**Exercise requirements:**
(1) In the article on the new-home market, rewrite the passage from "CEO Sheryl Palmer" to "length and clarity.", substituting "AP" for "The Associated Press".
(2) According to the article on the new-home market, why did customers' houses cost more to build than expected when they were sold?

LOS ANGELES (AP) — Low mortgage rates and a severe shortage of previously occupied U.S. homes on the market have helped stoke demand for new homes this year, but supply chain problems and rising costs for building materials and labor have been a drag on the industry.
Big homebuilders like Scottsdale, Arizona-based Taylor Morrison Home Corp., have had to calibrate construction schedules to account for the supply crunch, which has caused delays and limited the number of homes for sale.
CEO Sheryl Palmer recently spoke to The Associated Press about the U.S. housing market, the impact of inflation and supply chain problems, and the company’s push to sell homes online. The interview has been edited for length and clarity.
Q: It’s been a strong year for the new-home market. How do you see it heading from here?
A: There are a lot of dynamics at work, but when I just look at the supply-demand needs of providing shelter, the trajectory we’ve seen, with pricing moving the way it has, and the level (of construction) — I think everybody slowed it down to match production, to allow production to get caught up — I think we have a good runway ahead for the industry.
Q: How have the building materials constraints and higher prices for key components like lumber affected your business?
A: We found ourselves with $1,600-$1,700 lumber for a good part of this year, really unprecedented levels. We went ahead and continued to build … customers’ houses. They cost a lot more than we thought they were going to cost when we sold them the house, because it was such an unprecedented movement in lumber.

**Dataset excerpts:**
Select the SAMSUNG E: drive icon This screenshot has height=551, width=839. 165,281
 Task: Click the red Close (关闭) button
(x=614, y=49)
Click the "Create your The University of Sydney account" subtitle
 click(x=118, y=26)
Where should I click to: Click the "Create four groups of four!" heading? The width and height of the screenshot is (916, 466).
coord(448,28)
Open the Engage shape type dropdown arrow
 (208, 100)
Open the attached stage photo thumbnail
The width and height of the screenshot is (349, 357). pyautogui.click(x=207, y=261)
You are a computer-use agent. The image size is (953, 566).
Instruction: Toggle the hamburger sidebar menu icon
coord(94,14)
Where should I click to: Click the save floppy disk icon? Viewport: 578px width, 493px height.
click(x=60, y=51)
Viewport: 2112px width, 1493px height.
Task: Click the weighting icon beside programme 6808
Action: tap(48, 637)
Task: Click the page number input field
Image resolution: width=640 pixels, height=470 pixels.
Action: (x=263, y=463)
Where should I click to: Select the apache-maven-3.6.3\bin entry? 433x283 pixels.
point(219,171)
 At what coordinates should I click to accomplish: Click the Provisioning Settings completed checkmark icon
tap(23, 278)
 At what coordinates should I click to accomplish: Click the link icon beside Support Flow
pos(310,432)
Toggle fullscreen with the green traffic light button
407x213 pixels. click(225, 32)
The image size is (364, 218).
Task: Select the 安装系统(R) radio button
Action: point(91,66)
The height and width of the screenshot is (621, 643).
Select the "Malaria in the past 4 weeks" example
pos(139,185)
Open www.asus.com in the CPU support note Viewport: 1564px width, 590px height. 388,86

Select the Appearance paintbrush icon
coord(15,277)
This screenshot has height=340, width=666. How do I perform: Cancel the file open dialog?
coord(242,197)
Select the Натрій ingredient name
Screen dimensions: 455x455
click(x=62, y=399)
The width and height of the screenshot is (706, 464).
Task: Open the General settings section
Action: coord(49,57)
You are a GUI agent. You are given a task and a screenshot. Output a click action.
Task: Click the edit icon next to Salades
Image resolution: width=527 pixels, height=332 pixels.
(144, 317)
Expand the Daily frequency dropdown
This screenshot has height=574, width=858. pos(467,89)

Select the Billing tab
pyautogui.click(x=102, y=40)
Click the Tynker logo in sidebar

**Answer set:**
(1)
CEO Sheryl Palmer recently spoke to AP about the U.S. housing market, the impact of inflation and supply chain problems, and the company’s push to sell homes online. The interview has been edited for length and clarity.

(2) Lumber prices moved to unprecedented levels, about $1,600-$1,700, for a good part of the year. That jump made the houses cost more than anticipated at the time of sale.